Thursday’s hit was a “pretty significant indication” of improving U.S. and Somali intelligence counterterrorism cooperation, said Mark Schroeder, the Africa analyst for Stratfor, an independent intelligence risk assessment agency based in Austin, Texas.
Schroeder said his information indicated Ayro arrived at the house only three hours before the attack, showing “very rapid and excellent intelligence” that would make other possible U.S. targets wary of exposing themselves, especially at the high-profile peace conference.
“That will probably cause the Islamists to cancel those talks,” he said.

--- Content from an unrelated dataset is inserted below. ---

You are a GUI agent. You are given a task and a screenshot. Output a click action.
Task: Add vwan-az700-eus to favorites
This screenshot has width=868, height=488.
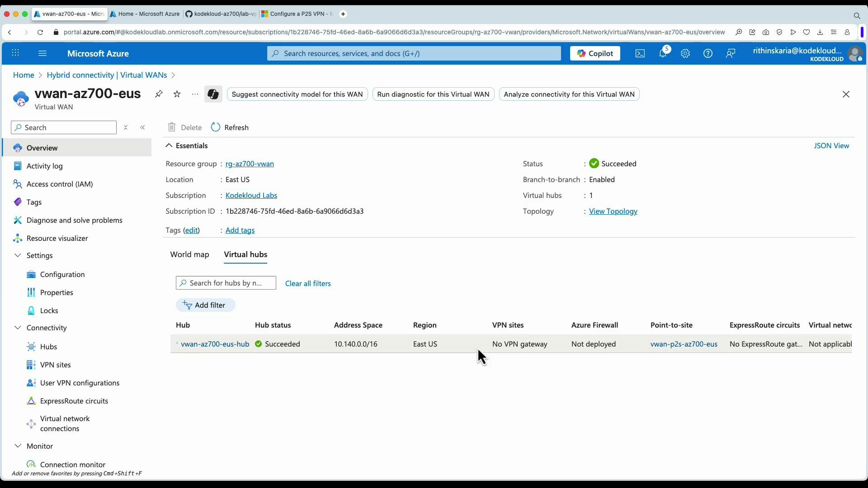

Al-Shabab, labeled a terrorist organization by Washington, is believed to have up to 7,000 mainly youthful fighters, Schroeder said. They concentrate on hit-and-run attacks on Ethiopian troops and briefly occupying towns for several hours at a time, killing government soldiers and seizing their weapons.
Without Ethiopian support, Somali’s shaky government likely would fall, he said.
David Hartwell of Jane’s Defense analyst group said the impact of Thursday’s strike “is more likely to have a symbolic effect” than operational.
“Insurgent leaders have been killed in Iraq and Afghanistan and other parts of the world, and there is an established order, so someone usually comes in to replace them,” he said.
Ayro had stopped fighting on the front lines after he was wounded in a January 2007 American airstrike, but could still have been instrumental in strategy and other planning.
Schroeder said the overall commanders of the insurgency remain alive, including Ayro’s mentor, Hassan Turki, who escaped a U.S. attack in March and remains in hiding in southern Somalia.
Al-Shabab is the armed wing of the Council of Islamic Courts movement, which seized control of much of southern Somalia, including the capital, Mogadishu, in 2006. Ethiopian troops allied with the U.N.-backed government drove the movement from power in December 2006.